* _Challenge_
Turn the records from the line with "Viewport: 2536px width, 1456px" to the line with "point(2219,126)" into a JSON list of strings, one string per line, with blank lines left out. Leave the pictures out.

Entries start

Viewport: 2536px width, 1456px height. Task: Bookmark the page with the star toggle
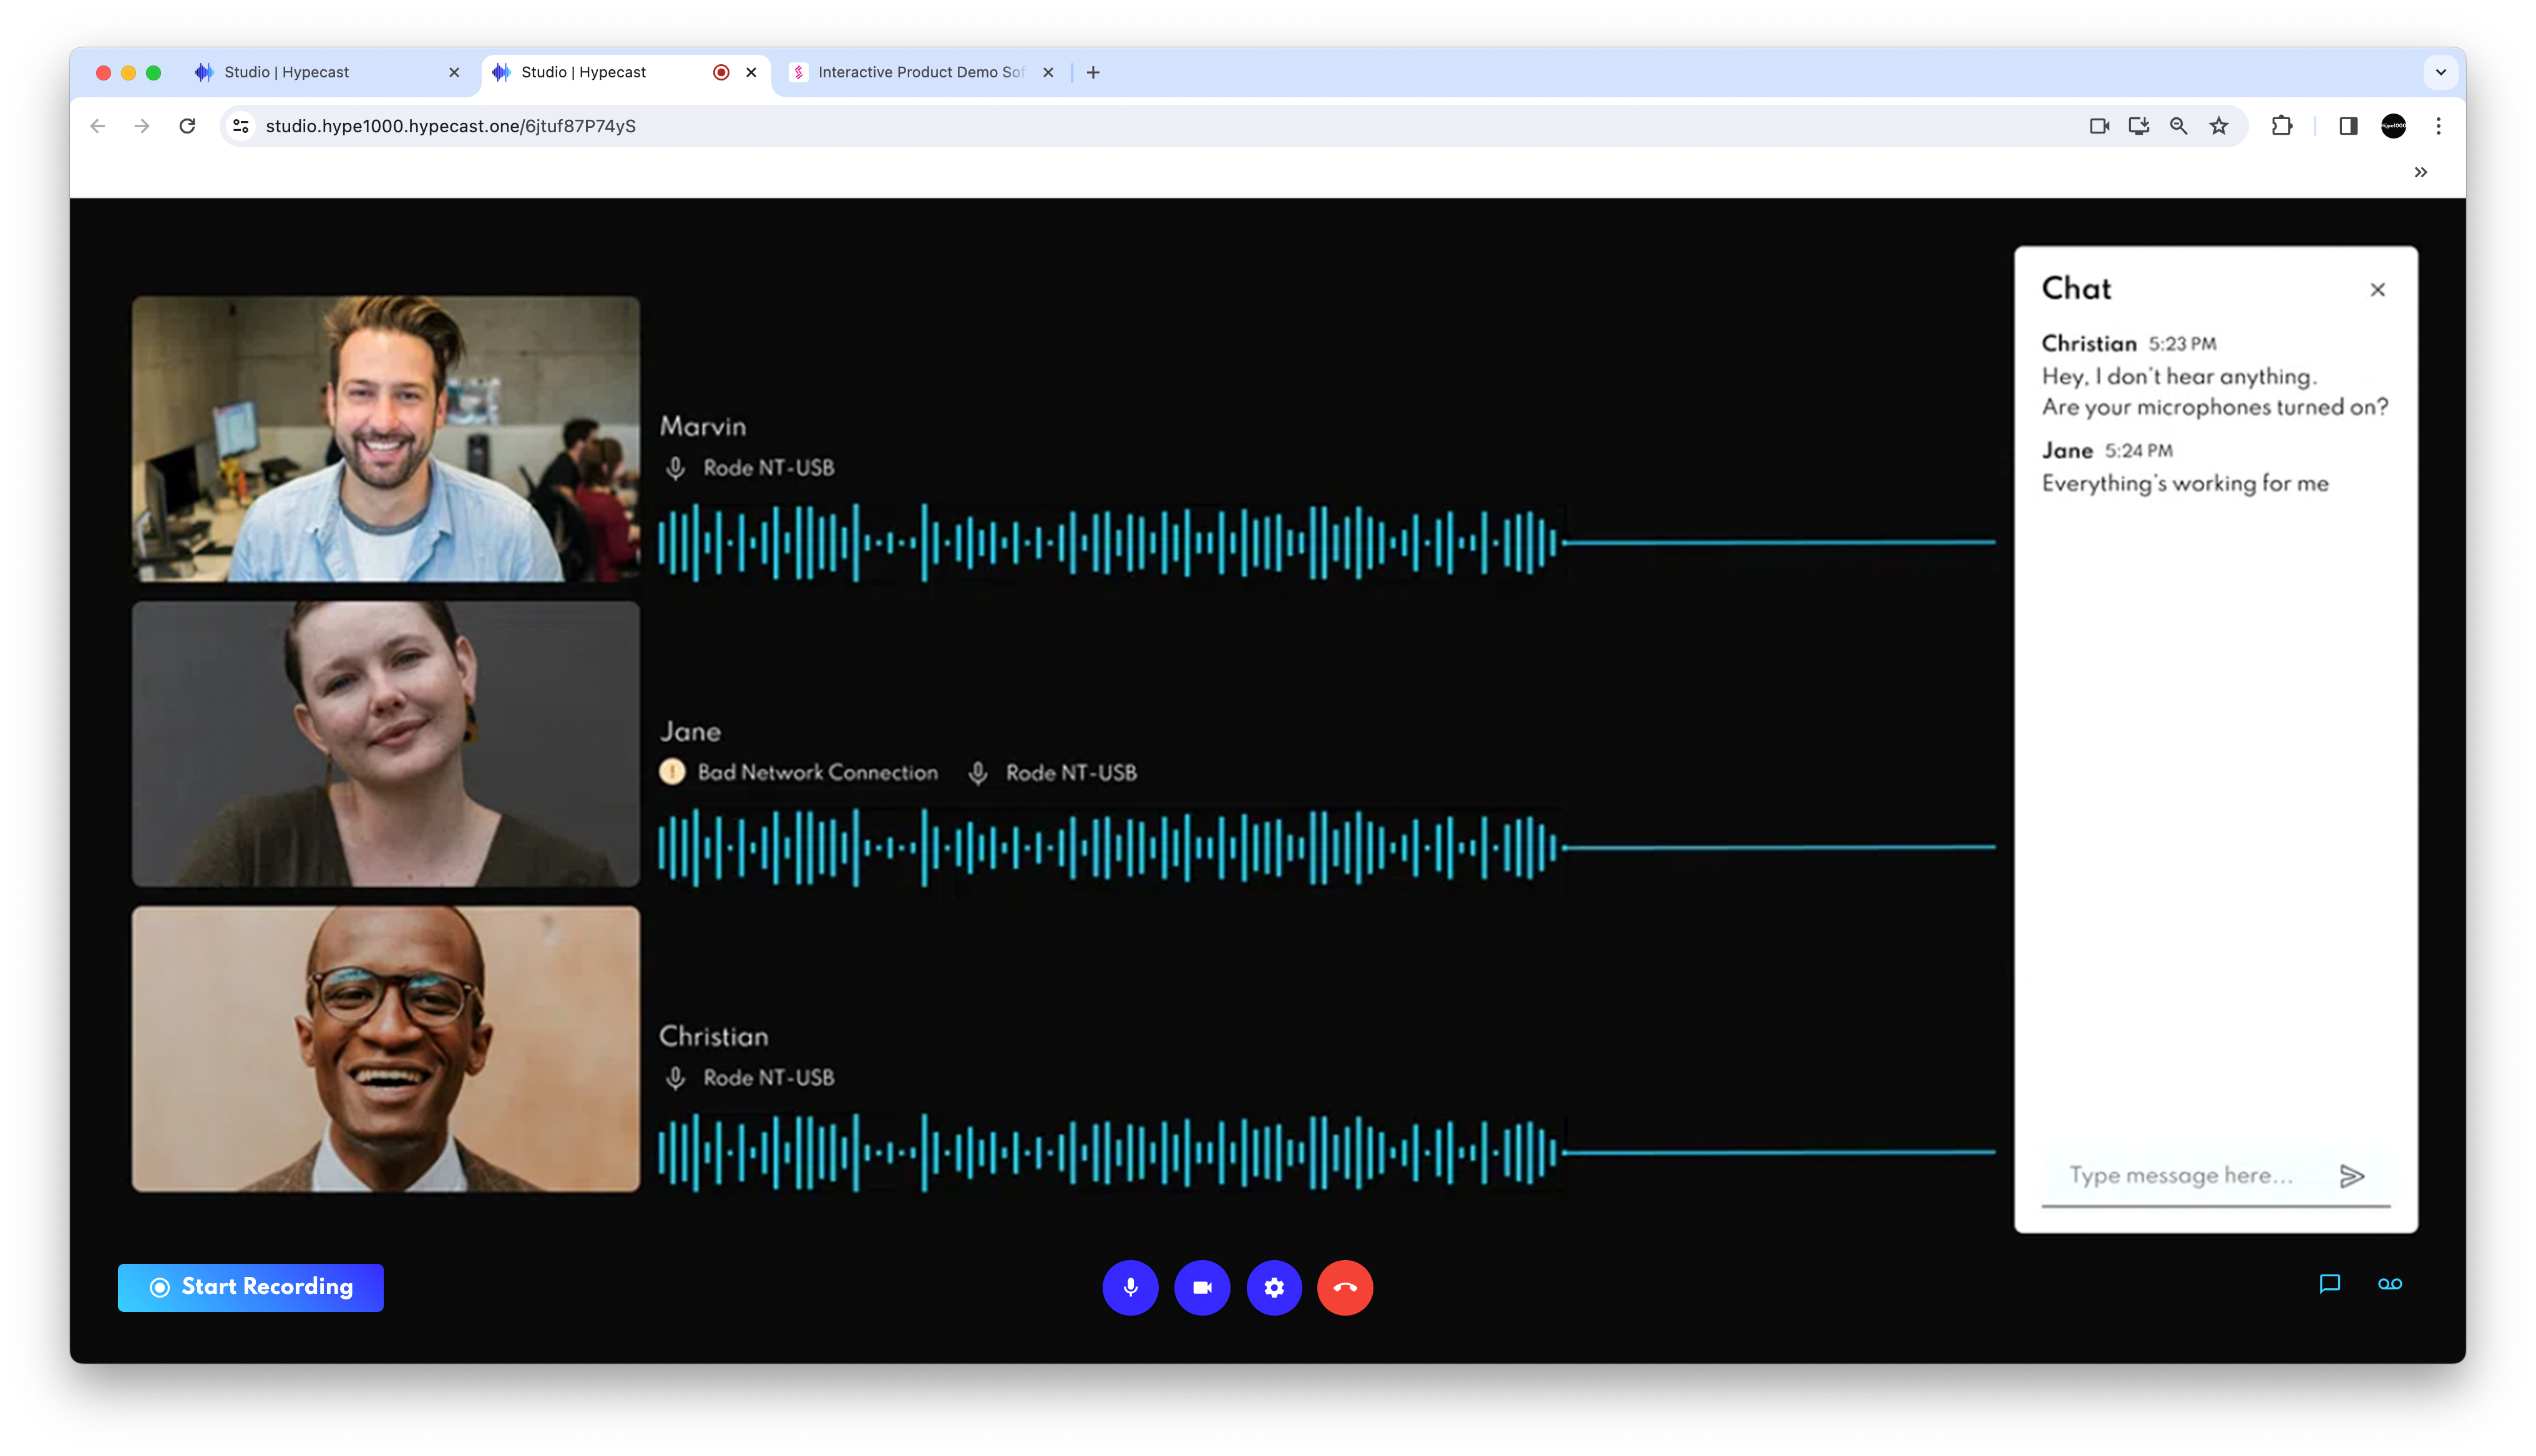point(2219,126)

Entries end
Entries start

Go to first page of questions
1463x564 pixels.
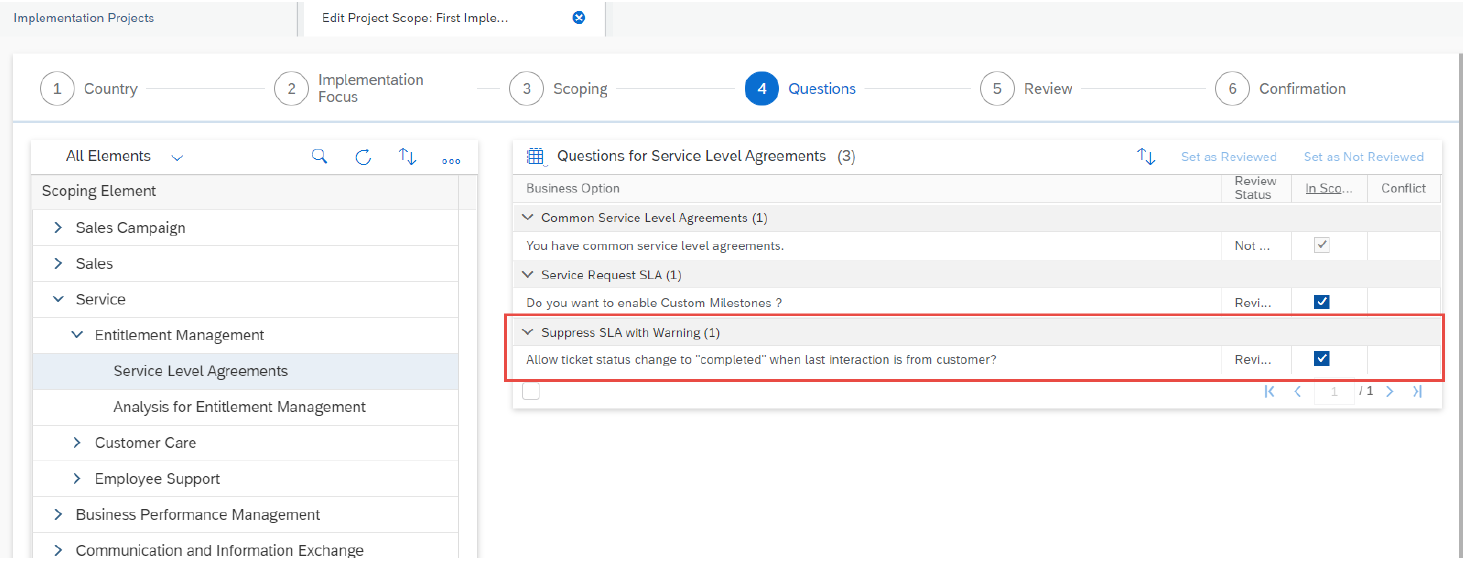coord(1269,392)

Entries end

* _Result of this exercise_
[
  "Viewport: 2536px width, 1456px height. Task: Bookmark the page with the star toggle",
  "point(2219,126)"
]